Alejandro Catalán consigue un gran acierto, fundamentalmente en la creación de este universo casi inmóvil que transcurre sobre la alfombra, así como en la dirección de las actrices. Podría decirse, sin embargo y con asombro, que no aparece una mirada extrañada sobre la vida de estas dos mujeres, o mejor dicho, que a pesar del atractivo modo de plantear la parálisis en la vida de Silvia y Adriana, a pesar de la riqueza del lenguaje, no se produce un sacudón en la mirada, en el punto de vista sobre este pedazo de mundo que constituyen las dos minas.

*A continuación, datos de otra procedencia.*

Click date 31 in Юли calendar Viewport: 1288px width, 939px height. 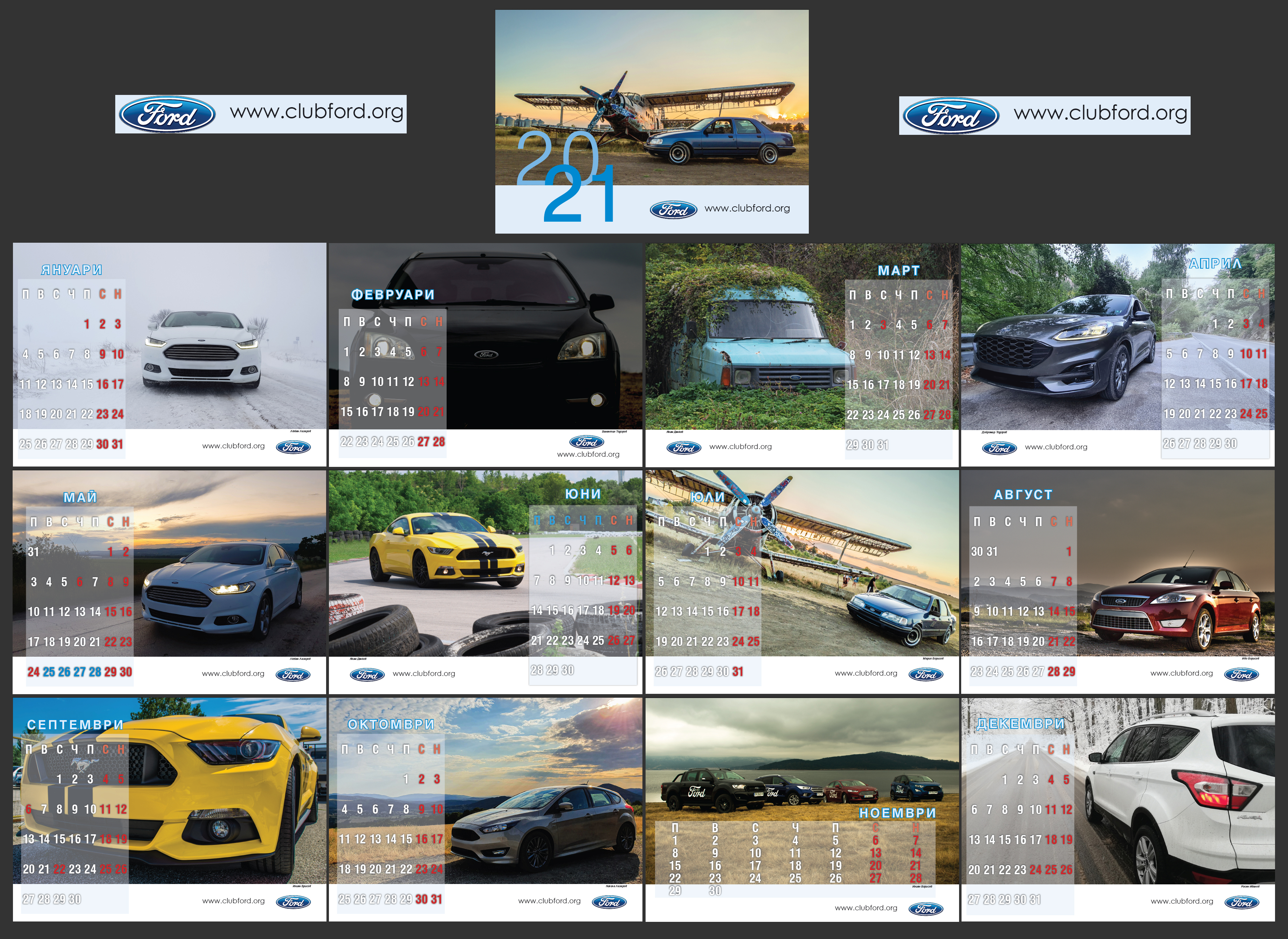[x=738, y=671]
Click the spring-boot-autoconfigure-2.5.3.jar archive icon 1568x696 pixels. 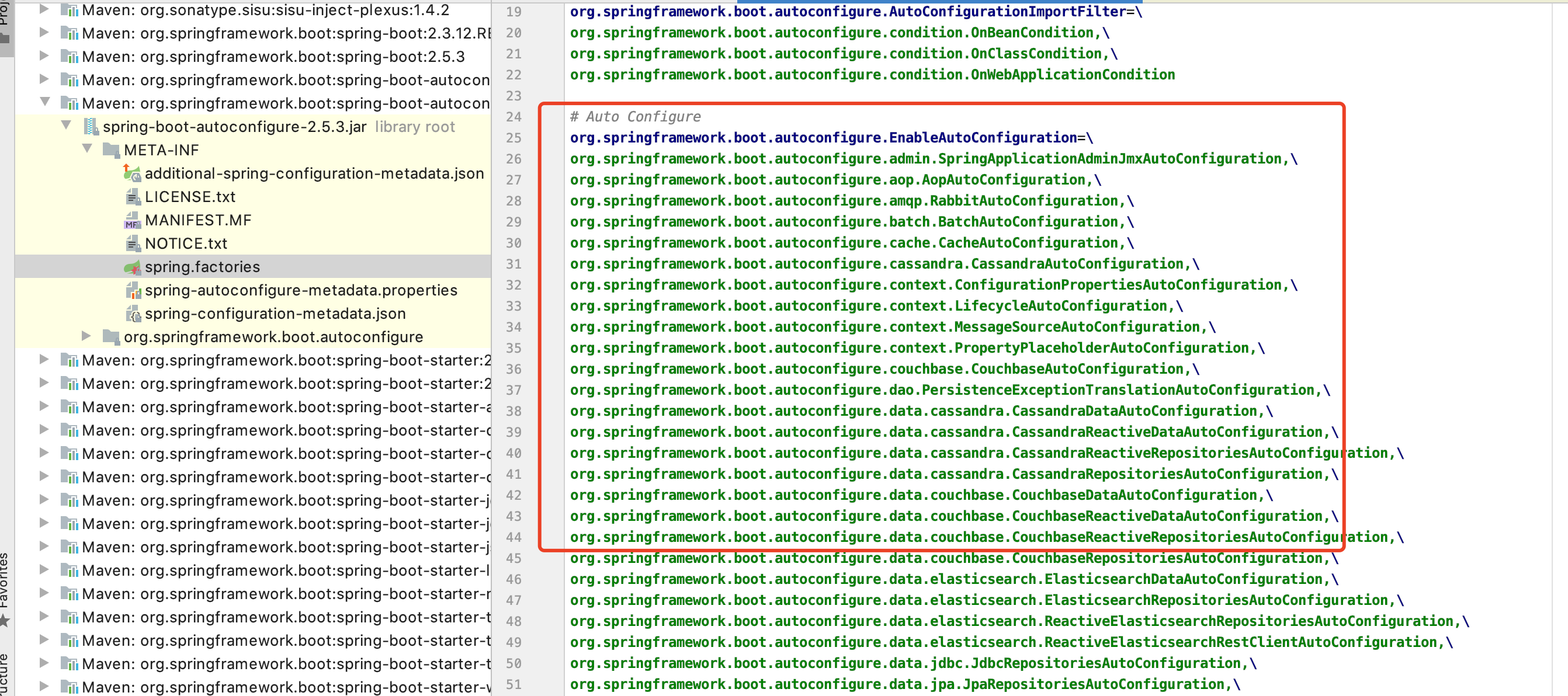click(x=91, y=127)
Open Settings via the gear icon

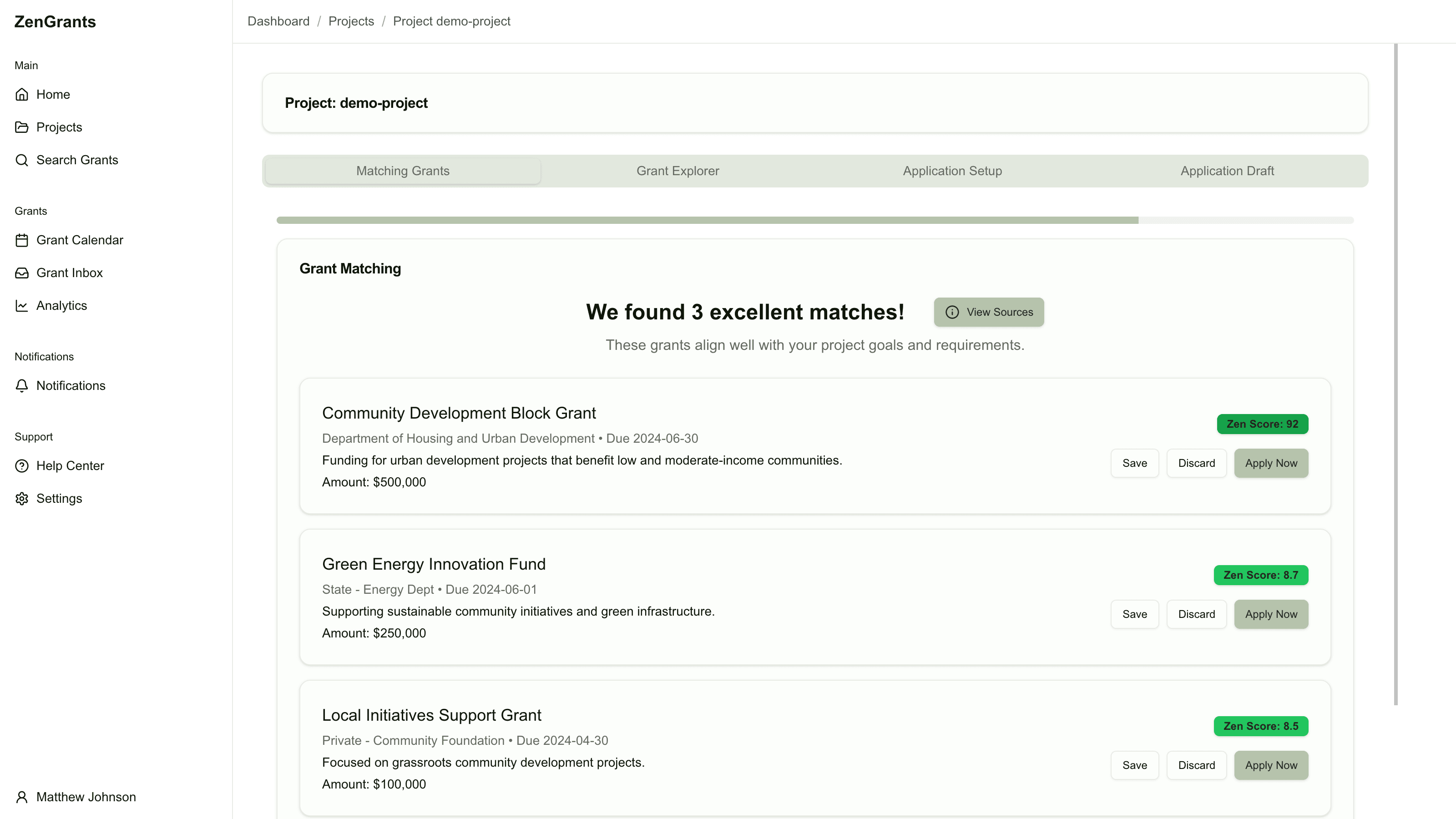pos(22,499)
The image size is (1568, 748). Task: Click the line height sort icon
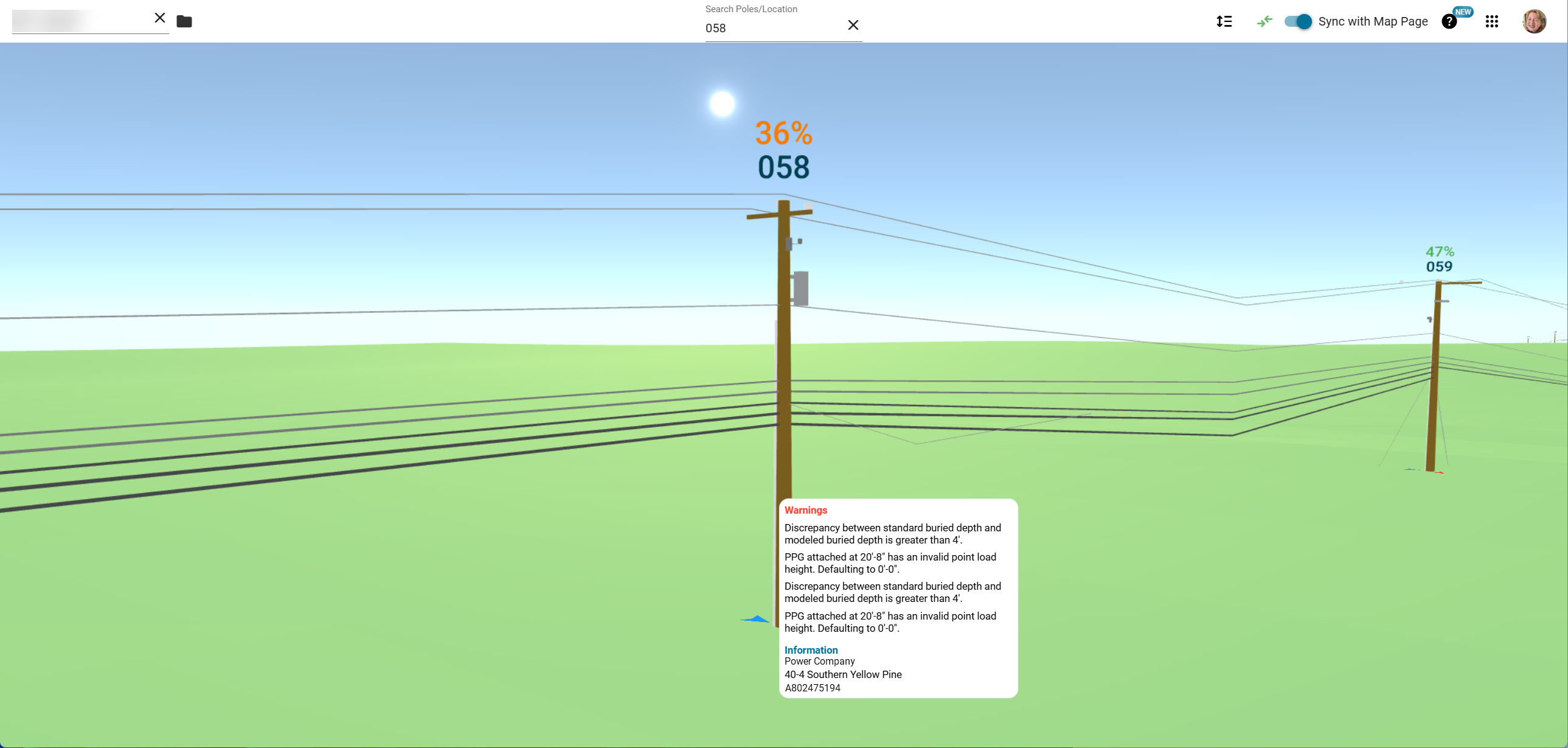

Me pregunto y no resuelvo: si cambiar la forma de decir, es cambiar lo que se dice sobre un tema, lo que está dado, lo naturalizado (forma y contenido están ligados de manera indisoluble), ¿cómo es que un lenguaje tan atractivo, que cuando acentúa la inmovilidad de estas dos mujeres, enfatiza la imposibilidad que tienen de modificar el propio destino, no genera en mí, espectadora, un punto de vista renovado de este universo? En esta encrucijada me encuentro al terminar estas líneas, y como no la resuelvo, doy cuenta de ella.